However, the law also states that a foreign registered car may stay in PT for 6 months before being matriculated or returned to it's country of registration for a further 6 months. However, a good lawyer might find a way for you to import it into PT and then simply deregister it in it's former country. 

That's probably a long shot but it might be worth the lawyer's fees to find out.


----------



## chimaerahk

Traveling man,
Thanks a lot.
I have a sports car with a big engine which I want to import. So if I register it, it costs me a lot for the annual road tax (IUC)about 900 Euro but I will save a lot for the first registration tax(ISV). How about the resale of this car after 5 years?
By the way how long have you lived in Portugal?


----------



## travelling-man

chimaerahk said:


> Traveling man,
> Thanks a lot.
> I have a sports car with a big engine which I want to import. So if I register it, it costs me a lot for the annual road tax (IUC)about 900 Euro but I will save a lot for the first registration tax(ISV). How about the resale of this car after 5 years?
> By the way how long have you lived in Portugal?


The rules changed in the last budget & you now only need to have owned it for 6 months instead of the previous 12 months, have 12 months to begin matriculation instead of the previous 6 months & can sell it after 1 year instead of the previous 5 years. 

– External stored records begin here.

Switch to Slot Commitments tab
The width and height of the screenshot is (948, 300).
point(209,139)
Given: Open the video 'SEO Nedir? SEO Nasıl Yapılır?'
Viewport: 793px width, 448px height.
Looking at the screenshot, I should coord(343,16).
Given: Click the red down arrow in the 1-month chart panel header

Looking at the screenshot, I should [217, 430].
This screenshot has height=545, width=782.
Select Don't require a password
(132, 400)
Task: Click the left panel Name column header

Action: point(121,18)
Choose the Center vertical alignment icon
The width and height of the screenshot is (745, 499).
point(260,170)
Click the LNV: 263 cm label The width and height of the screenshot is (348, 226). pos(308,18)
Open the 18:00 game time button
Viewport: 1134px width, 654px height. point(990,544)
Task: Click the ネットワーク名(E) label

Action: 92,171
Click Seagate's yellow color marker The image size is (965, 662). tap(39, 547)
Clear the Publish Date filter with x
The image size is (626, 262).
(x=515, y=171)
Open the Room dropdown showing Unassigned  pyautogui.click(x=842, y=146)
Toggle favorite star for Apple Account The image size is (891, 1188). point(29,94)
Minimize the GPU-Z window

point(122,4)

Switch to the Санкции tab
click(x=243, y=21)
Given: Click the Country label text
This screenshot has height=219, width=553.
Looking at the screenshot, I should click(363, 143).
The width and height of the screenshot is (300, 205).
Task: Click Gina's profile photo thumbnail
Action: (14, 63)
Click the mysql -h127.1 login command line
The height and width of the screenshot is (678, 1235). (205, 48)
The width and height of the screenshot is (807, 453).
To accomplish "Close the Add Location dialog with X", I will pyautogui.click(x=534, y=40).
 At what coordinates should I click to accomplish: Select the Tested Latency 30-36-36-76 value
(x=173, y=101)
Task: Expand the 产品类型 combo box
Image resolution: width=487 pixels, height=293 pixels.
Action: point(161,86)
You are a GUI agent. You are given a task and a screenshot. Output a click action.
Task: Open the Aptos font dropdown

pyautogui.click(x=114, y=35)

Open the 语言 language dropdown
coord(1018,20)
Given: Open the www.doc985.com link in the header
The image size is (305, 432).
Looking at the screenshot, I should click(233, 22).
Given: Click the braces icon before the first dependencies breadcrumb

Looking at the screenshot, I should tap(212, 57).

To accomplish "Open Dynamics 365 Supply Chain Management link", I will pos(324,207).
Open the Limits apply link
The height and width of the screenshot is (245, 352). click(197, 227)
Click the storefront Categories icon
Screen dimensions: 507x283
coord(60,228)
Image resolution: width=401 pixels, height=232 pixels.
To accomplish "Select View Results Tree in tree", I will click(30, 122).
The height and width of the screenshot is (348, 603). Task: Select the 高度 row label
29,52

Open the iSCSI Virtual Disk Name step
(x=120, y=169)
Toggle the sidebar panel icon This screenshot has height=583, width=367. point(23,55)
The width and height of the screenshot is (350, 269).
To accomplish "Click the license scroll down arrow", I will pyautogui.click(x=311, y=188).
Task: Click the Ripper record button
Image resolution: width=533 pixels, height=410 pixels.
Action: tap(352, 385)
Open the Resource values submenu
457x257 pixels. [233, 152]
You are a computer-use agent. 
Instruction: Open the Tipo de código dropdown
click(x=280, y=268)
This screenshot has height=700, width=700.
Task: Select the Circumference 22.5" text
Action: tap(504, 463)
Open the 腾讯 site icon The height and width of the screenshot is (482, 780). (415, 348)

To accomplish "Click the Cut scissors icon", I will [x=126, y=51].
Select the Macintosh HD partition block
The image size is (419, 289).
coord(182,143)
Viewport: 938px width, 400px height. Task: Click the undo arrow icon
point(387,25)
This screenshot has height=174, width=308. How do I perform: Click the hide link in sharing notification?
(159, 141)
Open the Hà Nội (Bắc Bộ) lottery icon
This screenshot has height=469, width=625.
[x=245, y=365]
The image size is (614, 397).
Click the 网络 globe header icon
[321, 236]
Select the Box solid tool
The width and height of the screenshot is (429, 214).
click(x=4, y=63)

If the car is a classic (over 25 years old) it might be possible to get it registered as a car of historical interest to Portugal which although gives you very limited mileage, it also makes it exempt from the annual road tax & IPO inspection & also gives you very cheap insurance.............. I pay about €36 per YEAR for my 5.9 litre V8 engined classic. 

We've been in Portugal for 7 years now.


----------



## Tellus

chimaerahk said:


> Traveling man,
> Thanks a lot.
> I have a sports car with a big engine which I want to import. So if I register it, it costs me a lot for the annual road tax (IUC)about 900 Euro but I will save a lot for the first registration tax(ISV). How about the resale of this car after 5 years?
> By the way how long have you lived in Portugal?


As you said a car to register in Pt. is a long and expensive way..
But if only use it on track events on closed places like airports or private roads or on a raceway should be no need for registration, no plates.. 
You only have to trailer it.

The other way is importing as moving good.
If you move to Pt. and the car is registered in your name for more than 12 month.
If the car is older than 35 years import tax could reduced to 5%

After the main residence change, maintain the principal residence in Portugal for at least 12 months,
Request for tax exemption within six months of the main residence change
Have a valid driver's license at least 12 months before the main residence change.
The vehicle must have been owned for 12 months before moving to Portugal and may not be sold, rented or lent within the first 12 months after tax-free approval in Portugal.


----------